Mit 2,99 Prozent lag der mittlere Zinssatz aller über Verivox abgeschlossenen Ratenkredite im Juli deutlich unterhalb der Inflationsrate. Zum ersten Mal fiel damit auch der Realzins mit minus 0,8 Prozent unter die Null-Prozent-Marke. Ausgewertet wurde der sogenannte Median-Zinssatz – die Hälfte aller Kreditnehmer zahlt diesen oder einen günstigeren Zins. In den kommenden Monaten könnte der Realzins noch tiefer ins Minus rutschen.
Konstant günstige Kreditzinsen trafen im Juli auf eine sprunghaft angestiegene Inflation. Die mittleren Ratenkreditzinsen hielten mit 2,99 Prozent das niedrige Niveau der Vormonate und die Inflationsrate kletterte mit 3,8 Prozent auf den höchsten Stand seit 1993.
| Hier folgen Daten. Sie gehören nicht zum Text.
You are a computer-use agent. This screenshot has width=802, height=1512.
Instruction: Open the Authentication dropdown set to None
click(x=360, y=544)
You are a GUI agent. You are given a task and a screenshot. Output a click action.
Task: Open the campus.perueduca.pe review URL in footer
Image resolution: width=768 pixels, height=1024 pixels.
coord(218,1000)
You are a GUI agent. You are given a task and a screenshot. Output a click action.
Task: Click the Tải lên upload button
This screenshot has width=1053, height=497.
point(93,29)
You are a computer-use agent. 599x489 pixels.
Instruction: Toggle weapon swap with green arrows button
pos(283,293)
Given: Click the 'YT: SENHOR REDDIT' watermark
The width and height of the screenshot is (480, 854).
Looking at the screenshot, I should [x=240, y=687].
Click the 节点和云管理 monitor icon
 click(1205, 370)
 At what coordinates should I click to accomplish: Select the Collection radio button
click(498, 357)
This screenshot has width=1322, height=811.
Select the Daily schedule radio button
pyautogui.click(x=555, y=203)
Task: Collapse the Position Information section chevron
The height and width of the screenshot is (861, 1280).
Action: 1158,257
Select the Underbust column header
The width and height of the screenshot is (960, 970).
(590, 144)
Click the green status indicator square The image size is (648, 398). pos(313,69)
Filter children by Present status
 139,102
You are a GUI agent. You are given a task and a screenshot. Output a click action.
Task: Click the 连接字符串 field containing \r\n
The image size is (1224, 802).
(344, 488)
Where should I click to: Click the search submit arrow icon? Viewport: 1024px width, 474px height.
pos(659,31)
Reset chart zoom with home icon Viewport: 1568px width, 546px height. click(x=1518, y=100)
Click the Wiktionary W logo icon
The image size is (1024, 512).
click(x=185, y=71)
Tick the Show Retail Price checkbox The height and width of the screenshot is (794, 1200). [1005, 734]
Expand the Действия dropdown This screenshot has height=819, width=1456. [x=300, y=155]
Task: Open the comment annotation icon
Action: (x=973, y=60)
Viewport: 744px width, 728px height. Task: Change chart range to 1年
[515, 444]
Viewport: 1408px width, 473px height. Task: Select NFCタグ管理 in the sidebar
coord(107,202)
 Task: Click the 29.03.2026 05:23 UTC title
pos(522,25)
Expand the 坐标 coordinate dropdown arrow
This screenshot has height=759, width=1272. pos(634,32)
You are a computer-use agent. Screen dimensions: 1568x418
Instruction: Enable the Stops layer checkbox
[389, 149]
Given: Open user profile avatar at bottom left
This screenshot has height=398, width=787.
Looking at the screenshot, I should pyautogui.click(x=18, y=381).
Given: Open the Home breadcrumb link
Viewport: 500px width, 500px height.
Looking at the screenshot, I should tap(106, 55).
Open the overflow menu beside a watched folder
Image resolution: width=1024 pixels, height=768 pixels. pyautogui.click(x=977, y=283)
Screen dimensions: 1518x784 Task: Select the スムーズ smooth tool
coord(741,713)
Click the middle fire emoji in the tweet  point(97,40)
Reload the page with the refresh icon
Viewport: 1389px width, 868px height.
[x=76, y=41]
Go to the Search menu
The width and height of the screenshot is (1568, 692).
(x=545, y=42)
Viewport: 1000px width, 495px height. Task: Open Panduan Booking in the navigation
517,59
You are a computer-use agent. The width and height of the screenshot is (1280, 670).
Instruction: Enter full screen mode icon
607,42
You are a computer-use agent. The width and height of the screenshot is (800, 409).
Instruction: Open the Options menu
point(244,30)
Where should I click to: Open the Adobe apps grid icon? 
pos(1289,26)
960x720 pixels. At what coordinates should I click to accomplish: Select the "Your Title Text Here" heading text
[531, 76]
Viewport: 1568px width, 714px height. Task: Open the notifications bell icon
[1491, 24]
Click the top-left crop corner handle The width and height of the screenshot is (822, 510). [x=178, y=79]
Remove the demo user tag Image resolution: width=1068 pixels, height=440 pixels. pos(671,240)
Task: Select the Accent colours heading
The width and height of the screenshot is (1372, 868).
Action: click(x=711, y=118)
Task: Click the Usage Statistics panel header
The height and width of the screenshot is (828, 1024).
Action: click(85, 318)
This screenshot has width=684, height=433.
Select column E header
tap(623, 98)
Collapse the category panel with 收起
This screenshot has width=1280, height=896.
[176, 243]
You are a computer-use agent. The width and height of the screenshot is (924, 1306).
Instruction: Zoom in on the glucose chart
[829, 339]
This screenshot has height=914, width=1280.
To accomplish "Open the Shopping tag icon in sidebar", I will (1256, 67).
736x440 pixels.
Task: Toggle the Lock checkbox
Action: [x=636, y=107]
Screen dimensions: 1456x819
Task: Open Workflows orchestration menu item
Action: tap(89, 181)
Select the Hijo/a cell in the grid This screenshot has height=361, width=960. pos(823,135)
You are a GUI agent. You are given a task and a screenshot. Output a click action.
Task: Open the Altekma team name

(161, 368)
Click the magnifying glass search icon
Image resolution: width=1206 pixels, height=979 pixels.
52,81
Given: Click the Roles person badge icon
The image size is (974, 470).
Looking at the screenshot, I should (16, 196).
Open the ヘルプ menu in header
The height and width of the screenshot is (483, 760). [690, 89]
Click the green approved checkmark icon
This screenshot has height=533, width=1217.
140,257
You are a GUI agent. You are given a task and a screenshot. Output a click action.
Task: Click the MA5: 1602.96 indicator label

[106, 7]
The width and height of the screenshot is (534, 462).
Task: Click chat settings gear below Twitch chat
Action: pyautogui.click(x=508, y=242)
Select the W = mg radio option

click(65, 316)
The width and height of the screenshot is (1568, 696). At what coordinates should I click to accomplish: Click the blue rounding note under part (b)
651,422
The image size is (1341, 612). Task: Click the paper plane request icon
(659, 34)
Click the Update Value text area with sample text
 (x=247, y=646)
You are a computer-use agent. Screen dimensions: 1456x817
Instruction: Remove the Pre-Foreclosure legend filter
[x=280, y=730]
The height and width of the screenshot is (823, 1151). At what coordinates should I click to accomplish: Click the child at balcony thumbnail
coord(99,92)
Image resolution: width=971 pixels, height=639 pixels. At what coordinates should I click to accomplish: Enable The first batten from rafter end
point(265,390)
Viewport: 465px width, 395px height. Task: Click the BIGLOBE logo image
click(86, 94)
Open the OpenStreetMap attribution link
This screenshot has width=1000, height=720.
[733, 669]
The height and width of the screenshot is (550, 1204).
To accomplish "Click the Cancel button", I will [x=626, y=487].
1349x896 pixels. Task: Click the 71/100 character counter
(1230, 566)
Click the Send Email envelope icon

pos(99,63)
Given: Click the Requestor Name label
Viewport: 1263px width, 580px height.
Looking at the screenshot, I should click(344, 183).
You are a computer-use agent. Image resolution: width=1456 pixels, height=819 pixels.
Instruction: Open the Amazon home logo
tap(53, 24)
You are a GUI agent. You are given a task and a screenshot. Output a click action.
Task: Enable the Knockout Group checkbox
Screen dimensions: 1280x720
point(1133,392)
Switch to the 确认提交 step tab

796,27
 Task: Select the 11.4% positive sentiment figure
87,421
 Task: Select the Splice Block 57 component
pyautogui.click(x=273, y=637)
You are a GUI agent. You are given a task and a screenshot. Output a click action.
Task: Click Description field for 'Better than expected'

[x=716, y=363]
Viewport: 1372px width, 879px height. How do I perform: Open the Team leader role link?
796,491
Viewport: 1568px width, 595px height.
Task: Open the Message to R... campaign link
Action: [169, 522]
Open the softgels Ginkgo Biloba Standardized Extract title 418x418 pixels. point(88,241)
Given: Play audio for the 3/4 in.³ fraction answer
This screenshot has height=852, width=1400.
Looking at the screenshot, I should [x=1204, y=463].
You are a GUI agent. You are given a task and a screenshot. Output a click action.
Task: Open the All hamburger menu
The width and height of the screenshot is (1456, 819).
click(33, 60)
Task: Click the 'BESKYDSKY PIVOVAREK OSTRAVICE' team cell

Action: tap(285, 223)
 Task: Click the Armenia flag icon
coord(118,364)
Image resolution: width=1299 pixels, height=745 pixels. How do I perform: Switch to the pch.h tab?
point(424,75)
Näherungsweise wird der Realzins oft vereinfacht berechnet, indem die Inflationsrate vom Zinssatz abgezogen wird. Das ergibt für Juli gerundet einen Realzins von minus 0,8 Prozent. Mit der exakten Formel errechnet sich ein Realzins von minus 0,78 Prozent.
Insgesamt schlossen im Juli zwei von drei Verivox-Kunden ihr Darlehen zu einem Zinssatz unterhalb der Inflationsrate und damit zu negativen Realzinsen ab.
Dass eine Mehrheit ihren Ratenkredit zu Zinsen unterhalb der laufenden Teuerung abschließen kann, sei eine historische Ausnahmeerscheinung, sagt Oliver Maier, Geschäftsführer der Verivox Finanzvergleich GmbH.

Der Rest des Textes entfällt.